## Required work:
Your answer should consist of the lines in the following data that contain "width".

## Excerpted records:
+ + + + +

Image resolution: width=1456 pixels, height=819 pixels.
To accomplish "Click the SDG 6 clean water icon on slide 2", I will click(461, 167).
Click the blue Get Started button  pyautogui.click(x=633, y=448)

+ + + + +

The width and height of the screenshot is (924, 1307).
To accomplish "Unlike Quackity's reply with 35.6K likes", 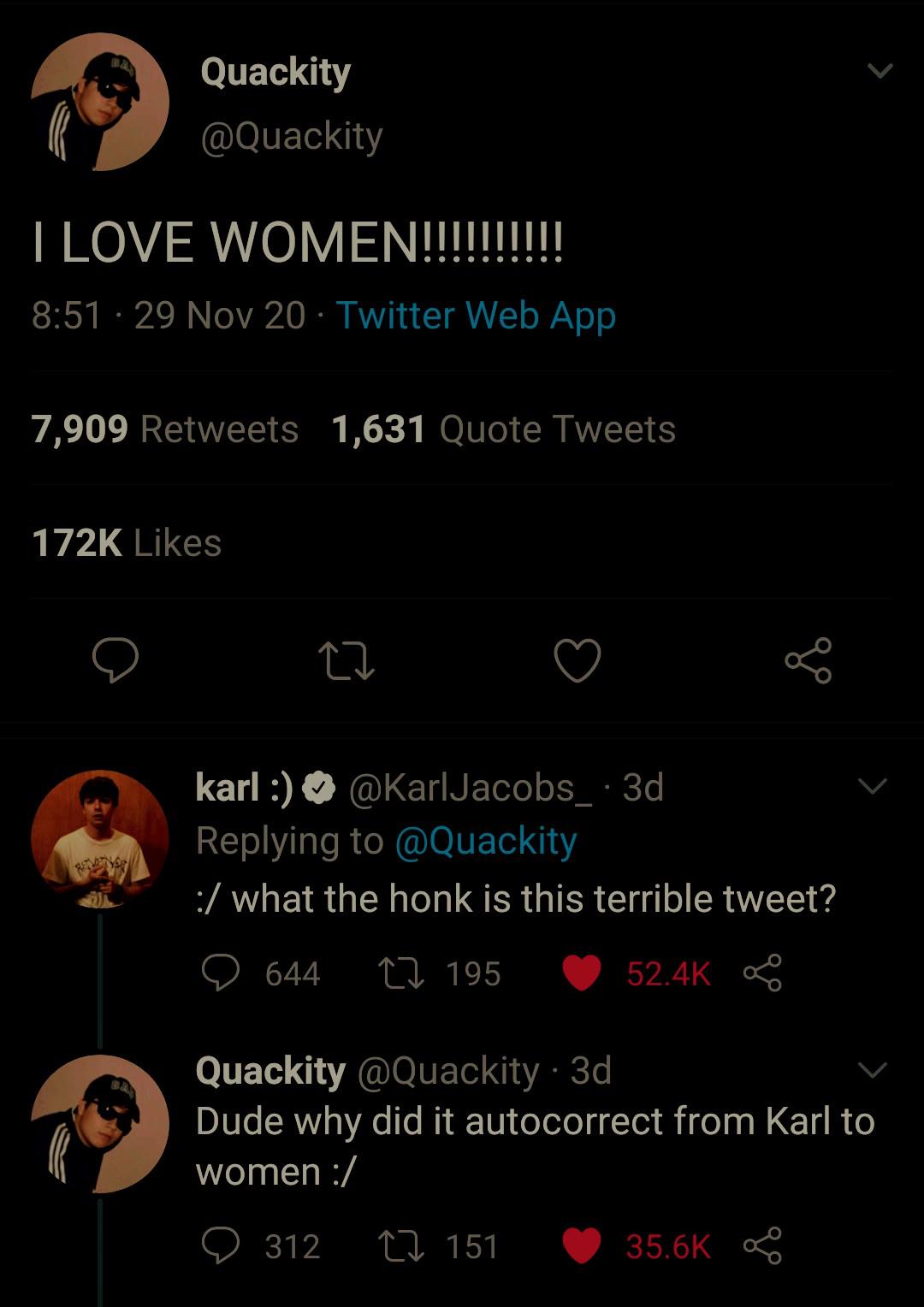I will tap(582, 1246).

+ + + + +

## Answer to the problem:
Image resolution: width=1456 pixels, height=819 pixels.
The width and height of the screenshot is (924, 1307).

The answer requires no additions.